Son günlerde sonucu merakla beklenen davalar birer birer sonuçlanmaya başladı. Hepsi de birbirinden ilginç ve önemli davalar. Örneğin, Ek MTV, Ek vergi, KKM gibi. Sırada emisyon priminde ek vergi ve finansman gider kısıtlaması davaları var!

Bu arada, yukarıda belirtilenler dışında önemli bazı davalarla ilgili olarak verilen kararlar da artık yerleşik hale gelmeye başladı. Bunlardan birisi de, ruhsat veya tapuda ofis olarak gösterilen taşınmazların konut olarak satışında uygulanacak KDV oranı ile ilgili. Bu konudaki tartışma yaklaşık 13 yıldır sürüyor!

Konu tam olarak ne ile ilgili?

Konu, ruhsat veya tapuda ofis olarak gösterilen taşınmazların konut olarak satışında uygulanacak KDV oranı ile ilgili. Bu, KDV oranından KDV iadesine kadar pek çok konuyu yakından ilgilendiriyor.

Maliye tartışmalı düzenlemeyi yaptı, sonra kaldırdı!

Maliye, ruhsat veya tapuda ofis olarak gösterilen taşınmazların konut olarak satışında uygulanacak KDV oranı ile ilgili düzenlemeyi kendisi yaptı, sonra yine kendisi kaldırdı!

Her şey Maliye’nin Sirküleri ile başladı!

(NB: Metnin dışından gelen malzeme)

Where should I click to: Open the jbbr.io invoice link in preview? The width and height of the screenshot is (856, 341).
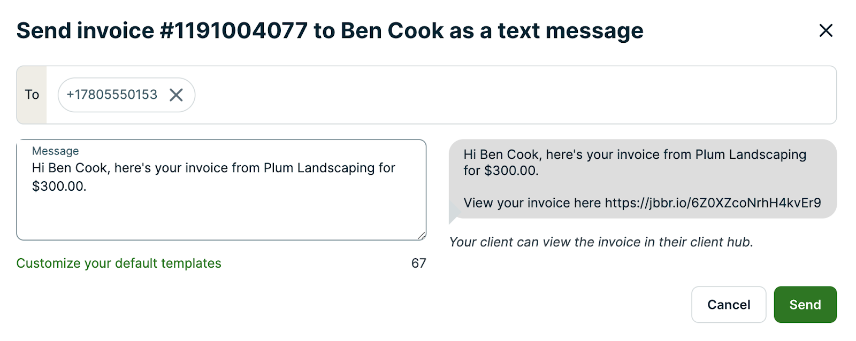[x=713, y=203]
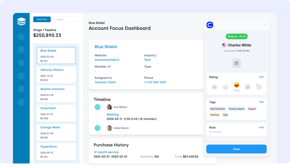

Her şey Maliye’nin görüş değiştirmesiyle başladı. Nasıl mı? İşte süreç

KDV’nin yürürlüğe girdiği 1985 yılından itibaren konut ve işyeri satışlarına uygulanacak KDV oranları, ruhsat ve tapu kayıtları esas alınarak tespit ediliyor ve buna göre KDV oranı uygulanıyordu.  Ancak, Maliye, 2011 yılında yayınladığı bir Sirkülerle uzun yıllardan bu yana süregelen görüş ve uygulamasını değiştirdi, taşınmazlarda KDV oranının, yapı ruhsatı ile tapu kayıtlarında ne şekilde gösterildiğinden çok, fiilen ne amaçla kullanıldığı/kullanılacağı hususuna bakılarak tespit edilmesi gerektiğini açıkladı (8 Ağustos 2011 tarihli ve 60 Sıra No.lu KDV Sirküleri).

Maliye, bu Sirkülere dayanarak çok sayıda özelge de verdi (GİB’in 23.08.2013 tarih ve 1259, Ankara VDB’nin 05.09.2013 tarih ve 2851, 03.07.2013 tarih ve 20361 sayılı Özelgeleri)

Görüş değişikliği ofislerin konut olarak satılmasına neden oldu!

Evet, bu görüş değişikliği, yapı ruhsatı veya tapuda işyeri, ofis, dükkan, büro olarak yer alan ve net alanı 150 m2’yi geçmeyen taşınmazların konut olarak kullanılmak üzere satılması halinde, bu satışların indirimli oranda (yüzde 1) KDV’ye tabi olması ve bu satışlar nedeniyle yüklenilip indirim konusu yapılamayan KDV’lerin nakden veya mahsuben iade olarak talep edilmesi sonucunu doğurdu. Bu kapsamda çok sayıda KDV iadesi de yapıldı.

Maliye, 2014 yılı sonlarına doğru bu görüşünden vazgeçti!

Evet, gerçekten de ruhsat ve tapuda işyeri – ofis – dükkan olarak kayıtlı taşınmazların konut olarak satılması ve üstüne KDV iadesi alınması oldukça ilginçti. Hatta anlaşılır gibi de değildi.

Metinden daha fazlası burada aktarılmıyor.